Repair, don't replace: One staff member once rode 1000 miles or so on a piston that was welded up in southern Mexico after a too-hot spark plug burned a hole through it. That's a bit extreme, but it demonstrates how a lot of damaged parts (like alternators, brake discs, cylinder heads, frames, fuel tanks, radiators, seats and wheels) can be repaired for a much shorter stack of cash than you'd need to buy a new one. These services often come through the auto-repair industry, but there are companies that specialize in the repair of some motorcycle components (such as frames and forks). In certain cases, like rebuilding a wheel, you can end up with a better component than what you started with for less money than an OE replacement.

The preowned option: Every part on your bike is available from a junkyard for a significantly lower price than what a new item would cost. If you have blown an engine or center-punched a tree without collision insurance, this may be the cheapest and easiest way to put things back to their original form. We do see some encouraging signs on the parts-price front. At last fall's dealer meeting, Yamaha announced price reductions on thousands of heavy-demand parts. Maybe this is a trend.

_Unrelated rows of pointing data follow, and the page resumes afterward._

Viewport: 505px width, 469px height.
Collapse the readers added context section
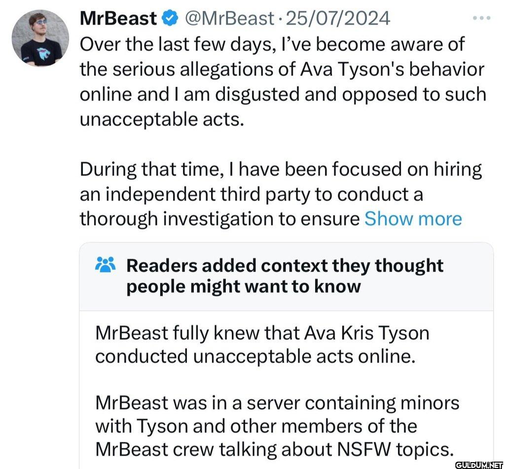284,276
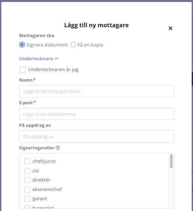Image resolution: width=193 pixels, height=211 pixels.
Task: Click the Få en kopia label
Action: click(90, 45)
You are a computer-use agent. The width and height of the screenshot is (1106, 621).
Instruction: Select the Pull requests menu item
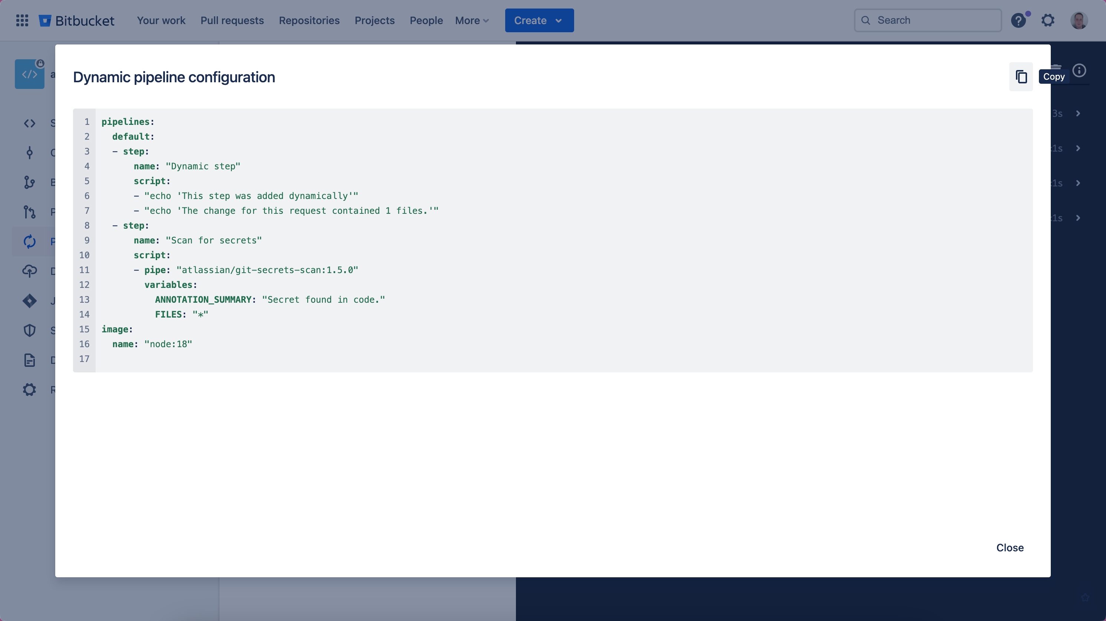pyautogui.click(x=231, y=20)
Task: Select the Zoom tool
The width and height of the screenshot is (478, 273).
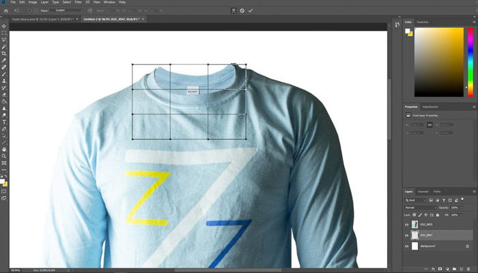Action: pyautogui.click(x=4, y=156)
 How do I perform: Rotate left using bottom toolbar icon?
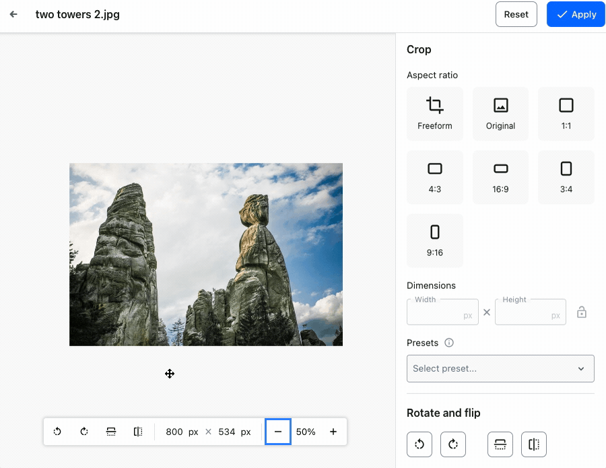point(58,432)
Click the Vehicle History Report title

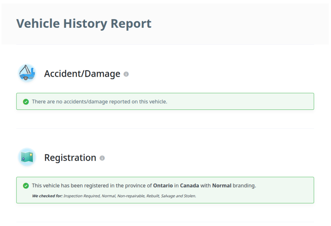(84, 24)
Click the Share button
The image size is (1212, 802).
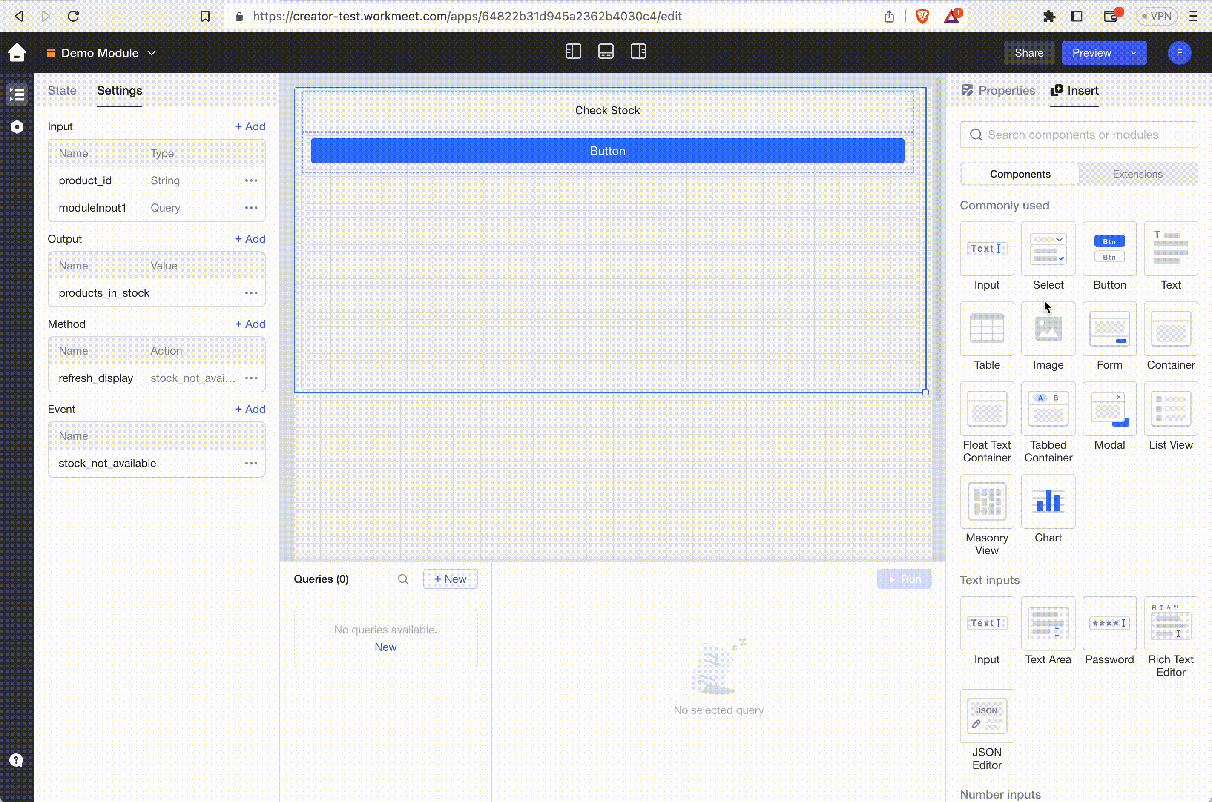(1028, 53)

Although turning up alternative sources of parts may involve more effort and research than just going to the dealer, the high cost of OE parts means the effort usually pays off with consid­erable savings.

Reader Tips
Helmet Touch-Up
No matter how careful I am every new helmet sooner or later falls, gets dropped, or bumps into something while I'm carrying it. Fortunately, I found a cheap source of touch-up paint at the cosmetics counter. These days, you can get nail polish in almost any hue. Since I favor burgundy and red helmets, it's easy to find a match. The small brushes make it easy to apply the polish to a scratch, and it's tough stuff. For a few bucks, you can't go wrong.
H. Barker

Warmth to Go
On a recent ride back from an event, my friends and I hit colder weather than we had expected. A stop at a local discount store got us some of those chemical handwarmers, where you squeeze the contents together to start the heat-creation process. For $6 I bought enough of these to warm various strategic regions of my body, by sticking them in pockets and gloves. I even had a few left over for the next surprise cold snap. They were still warm when we got home.
C. Brandt

My Tank Bag Sucks
After discovering that three different tank bag designs wouldn't stay put on my Honda Shadow VLX tank without slipping off to the side, I finally bought six suction cups at a local auto parts store and glued them to the bottom of the bag with contact cement. By locating them three along each side, at just the right points for optimum contact, I finally got my tank bag to stay put.
J. Davis
South Carolina

Headlight Hideout
While trying to figure out how I was going to fit my wife, myself and supplies for a week-long ride on our Virago without any saddlebags, I remembered an old trick. I put a spare taillight bulb, a few fasteners, a shop rag, and some extra cash in­­to the headlight bowl. When I got back, I took the cash out but I left the other items in there. I used to keep clutch cables in that space when I rode Triumphs. But I haven't broken a cable since I've switched to Japanese bikes.